1、曝光时间过短：默认自动曝光可能因背景过高而提前终止。

（1）改为 手动曝光，逐步增加时间（1s、5s、10s，甚至更长，如 30-60s）。

（2）观察实时预览，直到条带清晰可见。

2、增益（敏感度）：在 Image Lab 的“采集"设置中，提高 增益 值（通常 1-10 倍），可增强弱信号，但会增加背景噪音。

3、信号平均：开启“信号平均"（2-4 次）可改善信噪比，但会使成像时间延长。

三、检查样品与染色效率

1、荧光染料浓度或染色时间不足：

（1）核酸凝胶：确认染料加入量正确（如 EB 终浓度 0.5 μg/mL），染色时间足够（20-30 分钟，或按染料说明书）。

（2）蛋白凝胶：如果是荧光染色（如 SYPRO Ruby），确保固定和染色步骤充分，洗涤时间不要过长。

2、DNA 上样量过低：尝试增加 2-3 倍上样量，或重新电泳加载已知阳性对照。

3、凝胶厚度与缓冲液：过厚的凝胶（>1 cm）会吸收激发光；电泳结束后未用新鲜 buffer 平衡，残留的 SDS 或 EDTA 可能抑制某些荧光染料。

四、清洁光学元件及样品台

1、镜头和滤光片窗口：用镜头纸或柔软棉布蘸取无水乙醇轻轻擦拭镜头外表面，以及样品台内部的保护玻璃。
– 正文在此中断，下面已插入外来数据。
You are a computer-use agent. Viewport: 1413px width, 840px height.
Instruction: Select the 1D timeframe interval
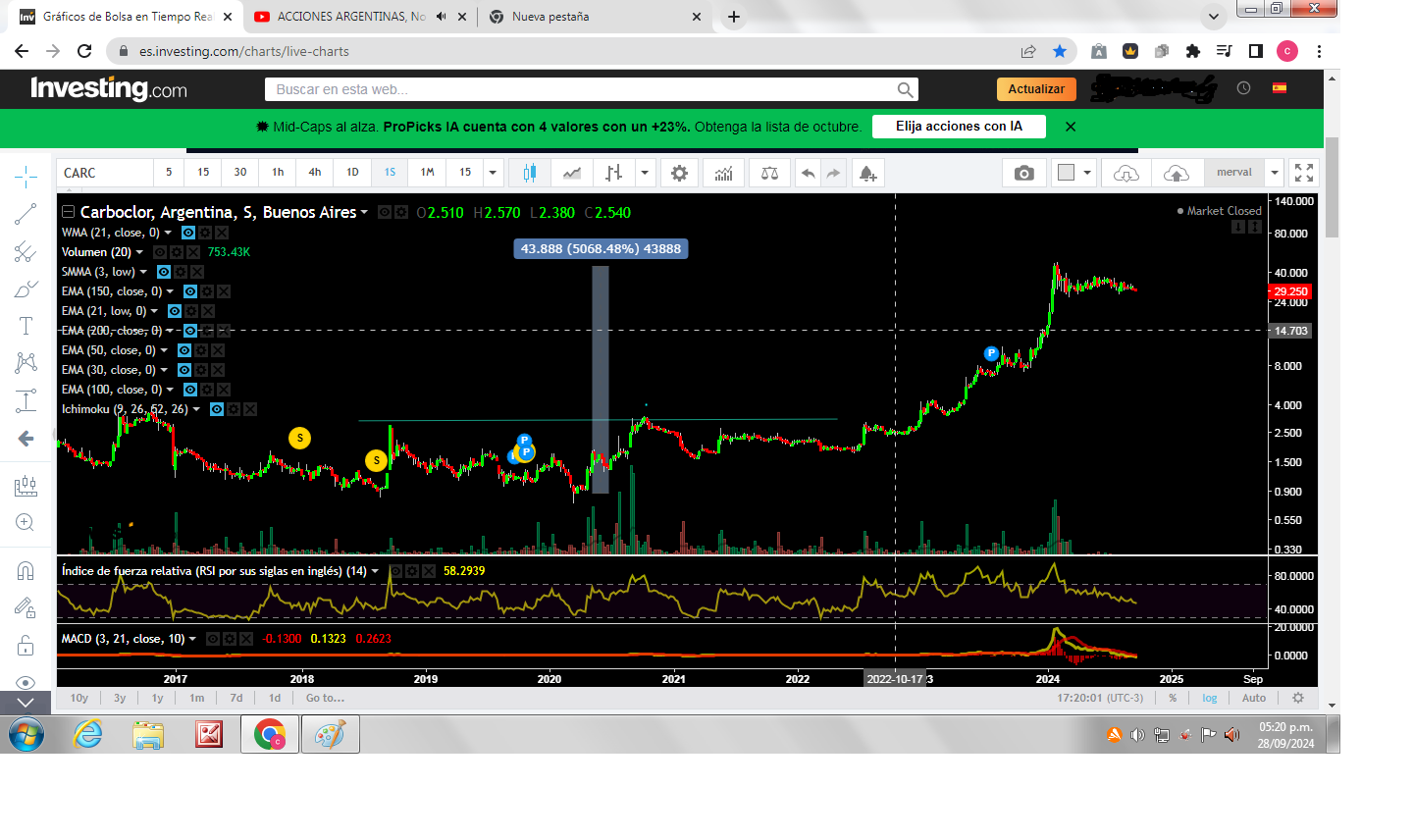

灰尘或污渍会散射光线，降低信号。

2、LED 光源窗口：GelDoc Go 的紫外/蓝光 LED 阵列上方有一层保护玻璃，若沾有凝胶碎屑或缓冲液结晶，应小心清洁。

（1）注意：清洁前务必关闭电源，避免紫外伤害。

（2）使用蒸馏水湿润的无尘布擦拭，再用镜头纸擦干。

五、预防建议

1、每次使用前检查凝胶有无气泡或裂痕。

2、不要过度洗涤荧光染色的凝胶。

3、定期（每月）用荧光参考片验证光源一致性。